Goethe was certainly not the only one to comment on Berlin’s raw edges. Like the metropolis in Faust it has always been a rather shabby place – it is neither an ancient gem like Rome, nor an exquisite beauty like Prague, nor a geographical marvel like Rio. It was formed not by the gentle, cultured hand which made Dresden or Venice but was wrenched from the unpromising landscape by sheer hard work and determination. The city was built by its coarse inhabitants and its immigrants, and it became powerful not because of some Romantic destiny but because of its armies and its work ethic, its railroads and its belching smokestacks, its commerce and industry and its often harsh Realpolitik.
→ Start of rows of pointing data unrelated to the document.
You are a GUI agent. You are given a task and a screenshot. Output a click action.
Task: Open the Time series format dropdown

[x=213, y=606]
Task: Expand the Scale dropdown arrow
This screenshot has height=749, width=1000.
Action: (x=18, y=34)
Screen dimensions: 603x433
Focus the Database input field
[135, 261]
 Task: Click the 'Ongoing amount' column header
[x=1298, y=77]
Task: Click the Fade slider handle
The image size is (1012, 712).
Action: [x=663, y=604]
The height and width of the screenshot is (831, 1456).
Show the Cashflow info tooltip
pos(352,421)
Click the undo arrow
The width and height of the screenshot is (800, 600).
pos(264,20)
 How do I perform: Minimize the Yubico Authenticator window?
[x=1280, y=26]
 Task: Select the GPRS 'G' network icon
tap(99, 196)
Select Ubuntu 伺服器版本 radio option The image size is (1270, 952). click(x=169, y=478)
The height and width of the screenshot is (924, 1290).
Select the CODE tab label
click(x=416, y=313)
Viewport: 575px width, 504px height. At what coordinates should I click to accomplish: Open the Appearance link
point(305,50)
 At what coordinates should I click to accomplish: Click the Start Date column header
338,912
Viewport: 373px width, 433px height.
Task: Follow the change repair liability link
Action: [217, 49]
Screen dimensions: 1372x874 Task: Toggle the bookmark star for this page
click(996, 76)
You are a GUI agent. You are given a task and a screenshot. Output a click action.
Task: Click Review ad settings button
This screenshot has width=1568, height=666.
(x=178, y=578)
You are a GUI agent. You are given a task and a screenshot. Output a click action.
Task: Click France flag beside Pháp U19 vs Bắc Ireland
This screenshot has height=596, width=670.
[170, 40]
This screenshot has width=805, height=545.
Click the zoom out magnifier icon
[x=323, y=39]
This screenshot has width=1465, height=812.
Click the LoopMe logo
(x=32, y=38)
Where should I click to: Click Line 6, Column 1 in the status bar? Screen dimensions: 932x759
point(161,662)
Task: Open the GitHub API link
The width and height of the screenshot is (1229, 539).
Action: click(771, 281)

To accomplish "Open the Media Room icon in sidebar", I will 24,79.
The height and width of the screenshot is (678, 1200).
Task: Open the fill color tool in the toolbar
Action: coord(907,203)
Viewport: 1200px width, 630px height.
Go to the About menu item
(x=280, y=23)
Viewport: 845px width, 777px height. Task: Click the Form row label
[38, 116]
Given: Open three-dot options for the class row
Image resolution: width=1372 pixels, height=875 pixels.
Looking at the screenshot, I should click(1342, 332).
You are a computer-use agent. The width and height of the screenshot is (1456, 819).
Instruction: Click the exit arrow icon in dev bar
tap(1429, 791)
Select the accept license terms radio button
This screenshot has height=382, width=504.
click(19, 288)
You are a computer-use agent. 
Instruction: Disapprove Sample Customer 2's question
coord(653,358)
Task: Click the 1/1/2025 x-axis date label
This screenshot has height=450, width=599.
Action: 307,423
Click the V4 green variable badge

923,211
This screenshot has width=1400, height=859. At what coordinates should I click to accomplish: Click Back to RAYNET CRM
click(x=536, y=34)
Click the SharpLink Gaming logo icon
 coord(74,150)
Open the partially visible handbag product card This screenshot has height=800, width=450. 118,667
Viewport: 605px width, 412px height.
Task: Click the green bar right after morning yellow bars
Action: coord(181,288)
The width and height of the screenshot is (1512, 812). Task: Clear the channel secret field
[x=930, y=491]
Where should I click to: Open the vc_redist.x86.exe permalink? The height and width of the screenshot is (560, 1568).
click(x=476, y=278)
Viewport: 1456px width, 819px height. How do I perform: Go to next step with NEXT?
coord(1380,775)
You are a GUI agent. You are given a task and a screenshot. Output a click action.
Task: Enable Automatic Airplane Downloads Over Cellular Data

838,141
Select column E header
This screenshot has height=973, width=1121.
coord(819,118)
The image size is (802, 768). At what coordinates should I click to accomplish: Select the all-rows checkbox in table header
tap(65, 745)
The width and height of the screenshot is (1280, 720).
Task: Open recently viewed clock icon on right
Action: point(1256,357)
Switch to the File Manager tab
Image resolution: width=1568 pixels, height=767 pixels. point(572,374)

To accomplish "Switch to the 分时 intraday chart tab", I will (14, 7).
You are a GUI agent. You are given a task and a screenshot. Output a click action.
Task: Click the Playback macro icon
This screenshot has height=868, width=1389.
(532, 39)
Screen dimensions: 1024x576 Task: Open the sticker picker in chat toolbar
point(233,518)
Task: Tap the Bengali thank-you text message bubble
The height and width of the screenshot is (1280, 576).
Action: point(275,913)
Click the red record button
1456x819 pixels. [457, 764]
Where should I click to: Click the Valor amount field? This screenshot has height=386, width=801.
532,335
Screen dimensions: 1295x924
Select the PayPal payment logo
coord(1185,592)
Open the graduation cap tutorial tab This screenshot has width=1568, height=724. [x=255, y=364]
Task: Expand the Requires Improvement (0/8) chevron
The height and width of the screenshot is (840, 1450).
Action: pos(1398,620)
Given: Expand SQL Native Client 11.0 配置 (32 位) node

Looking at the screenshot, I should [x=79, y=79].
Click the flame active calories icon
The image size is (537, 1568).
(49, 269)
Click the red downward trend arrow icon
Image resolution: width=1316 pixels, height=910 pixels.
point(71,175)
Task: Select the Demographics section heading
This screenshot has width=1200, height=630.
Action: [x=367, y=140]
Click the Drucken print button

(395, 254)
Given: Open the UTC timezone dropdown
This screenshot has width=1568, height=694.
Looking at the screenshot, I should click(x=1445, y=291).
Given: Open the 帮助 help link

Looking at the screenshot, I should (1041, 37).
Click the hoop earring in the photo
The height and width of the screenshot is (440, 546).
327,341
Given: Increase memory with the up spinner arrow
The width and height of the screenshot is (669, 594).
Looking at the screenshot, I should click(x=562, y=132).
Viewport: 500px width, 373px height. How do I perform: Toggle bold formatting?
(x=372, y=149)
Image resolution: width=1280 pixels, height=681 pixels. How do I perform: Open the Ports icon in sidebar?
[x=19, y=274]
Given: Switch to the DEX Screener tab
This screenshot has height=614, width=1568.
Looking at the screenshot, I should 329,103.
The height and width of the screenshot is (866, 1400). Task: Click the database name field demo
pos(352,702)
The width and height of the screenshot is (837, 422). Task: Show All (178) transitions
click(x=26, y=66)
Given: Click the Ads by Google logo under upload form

The longing to make something out of the flat, windswept landscape is still reflected in the remnants of Berlin’s grimy brick slums, in its ground-breaking industrial architecture, in its heavy imperial buildings, even in its rusting memorials to the gods of war – now embarrassing reminders of a belligerent past. Berlin is no beauty, to be sure, but for those captivated by her she does have a strange, rough magic; an endearing resilient spirit that is hard to define. In Streets in Berlin and Elsewhere Siegfried Kracauer, another admirer, wrote: ‘Before my window the city condenses into an image that is as wondrous as the spectacle of nature. This landscape is artless Berlin. Unintentionally she speaks out her contradictions – her toughness, her openness, her co-existence, her splendour.’ Kracauer is right – Berlin is special not as a result of any carefully placed statues or magnificent buildings, but because of an unintended ugly beauty which surrounds the old ochre Hinterhöfe or tenements in Moabit or the unpretentious local Kneipen with their menus of pea soup and Bockwurst and beer, or the extravagant nineteenth-century villas in Zehlendorf or the little fountain in Friedrichshain with its carved frogs and turtles. It is a sprawling city with an ever-changing landscape from the wealthy Tiergarten to the desolate anonymity of Hellersdorf; from the imposing Mitte to the old citadel at Spandau, one of the best-preserved Italian Renaissance fortresses in Europe. 2

It is impossible to escape the ghosts of history which hover above the Reichstag and over Göring’s intact Air Ministry and around the Brandenburg Gate. They waft around the remnants of the great brick and iron railway stations and the pieces of the Wall being ground to gravel on disused wasteland on the outskirts of the city; they linger in the pungent, mustard-coloured hallways of the monstrous East German housing projects and in the remnants of the Hinterhof cellars where, during the last century, the poor workers died of typhus and cholera. History is in the Landwehr Canal into which Rosa Luxemburg’s body was dumped in 1919, in Schinkel’s beautifully proportioned buildings and in the rubble mountains of ‘Mont Klamott’ and the Teufelsberg, the latter built on the ruins of Speer’s Technical University. Ghosts watch the shores of Berlin’s lovely lakes: the peaceful Grunewaldsee, so beautifully painted in Walter Leistikow’s 1895 work of the same name; or the Wannsee with its little sailboats and pretty aspects, the site of Heinrich von Kleist’s suicide in 1811 after writing the poem On the Morning of my Death , and of the conference which formalized the Final Solution. 3

But above all history is in the empty spaces – in the broad, windswept fields and vacant lots which still stretch across the centre of town, where one can still find pieces of wrought iron or porcelain from long-forgotten staircases or dinner services. History is there in the single houses which stand alone – all that is left of a row, or perhaps even an entire street – their awkwardness emphasized by the 1970s murals peeling from the huge, beige fire walls. History twines through the branches of the trees which follow abandoned streets and along rusty tram tracks which lead nowhere and lingers on the piece of ground where Spandau Prison once stood. In Berlin the wounds of a troubled past are still painfully open, the scars still fresh.